GW Law School

* They are livestreaming the misconduct case against Judge Wade McCree. [Detroit Free Press]

* GW Law professor John Banzhaf is calling upon the D.C. City Council to bar local broadcasters from using the term “Redskins.” Two decades after the real emergence of “political correctness,” the “Redskins” name has held out against that all-out assault almost as long as the actual Native American society did against Phil Sheridan. [Huffington Post]

* People are still talking about the Yahoo!/Tumblr deal, but the most important deal for the legal profession has slid under the radar. Seamless and GrubHub are merging to make all your “3 a.m. and still haven’t had dinner at the office” dreams come true. [Wall Street Journal]

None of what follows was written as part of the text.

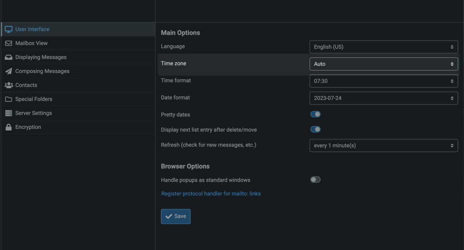Viewport: 464px width, 250px height.
Task: Open the Refresh interval dropdown
Action: tap(383, 146)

* Vivia Chen of The Careerist got some flack for suggesting that women taking their husbands’ names was a regressive trend. In (tongue-in-cheek) fairness, here are the good reasons to take your husband’s name. Example: “When you’ve been indicted or convicted.” [The Careerist]

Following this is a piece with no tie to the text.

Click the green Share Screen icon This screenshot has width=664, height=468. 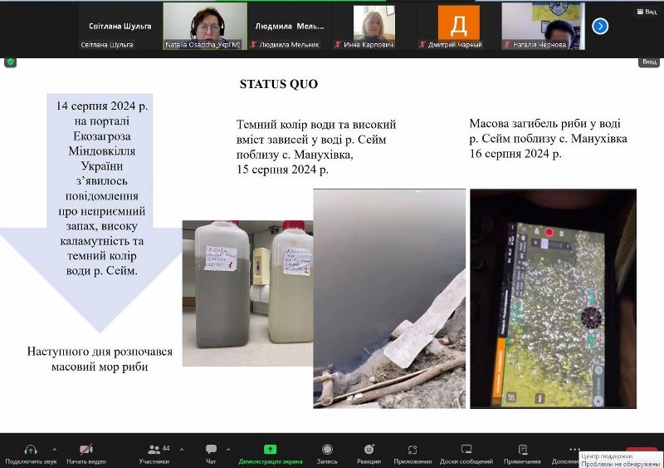(270, 450)
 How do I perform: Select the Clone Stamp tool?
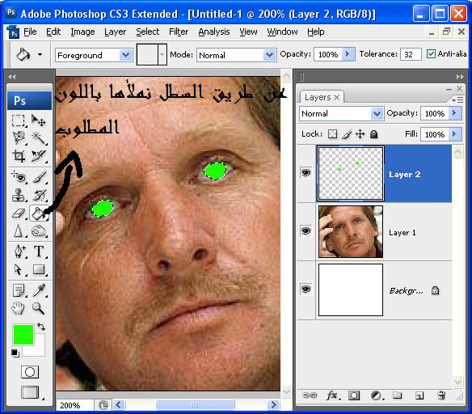coord(19,195)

* U. Chicago Law scheduled finals during Memorial Day weekend… while Chicago is closing Lake Shore Drive and cutting back on public transit. UChiLawGo responds. [UChiLawGo]

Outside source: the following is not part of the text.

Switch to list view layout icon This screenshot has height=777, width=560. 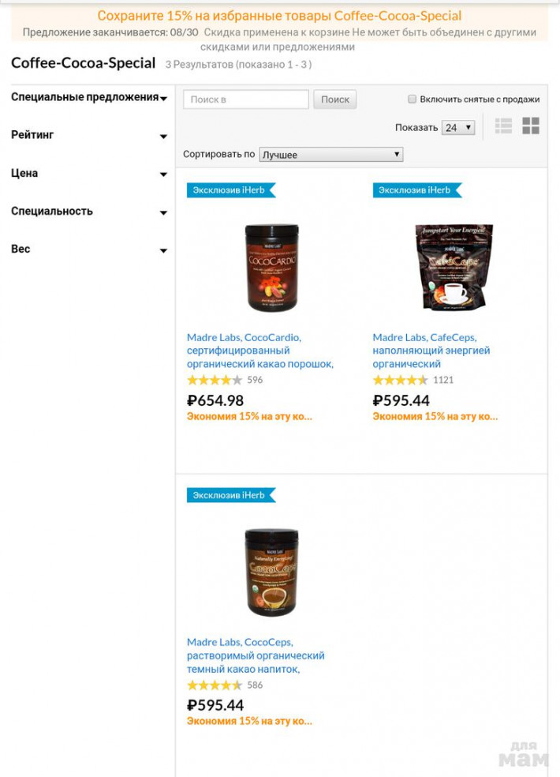click(503, 126)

* A gospel singer is suing McDonald’s because she lost her voice. Normally I’d make fun of this, but she sounds like she has a good argument. [The Inquisitr]

* A review of the legal issues surrounding the DOJ/AP scandal. [Volokh Conspiracy]

* Elie explains why the racist, nasty comments we receive don’t faze us at all. [Paidcontent.org]

* Well this is a novel use of fundraising: Speculation that Tim Lambesis (who we covered yesterday) used crowdfunding for a new Austrian Death Machine Schwarzenegger tribute album as the down payment on a hitman to murder his wife. Maybe this new album was going to have a Total Recall theme? [Metal Sucks]

* Stephen Colbert sits down with Caplin & Drysdale’s Trevor Potter to discuss the fact that Colbert’s SuperPAC has never been approved by the IRS. Video after the jump…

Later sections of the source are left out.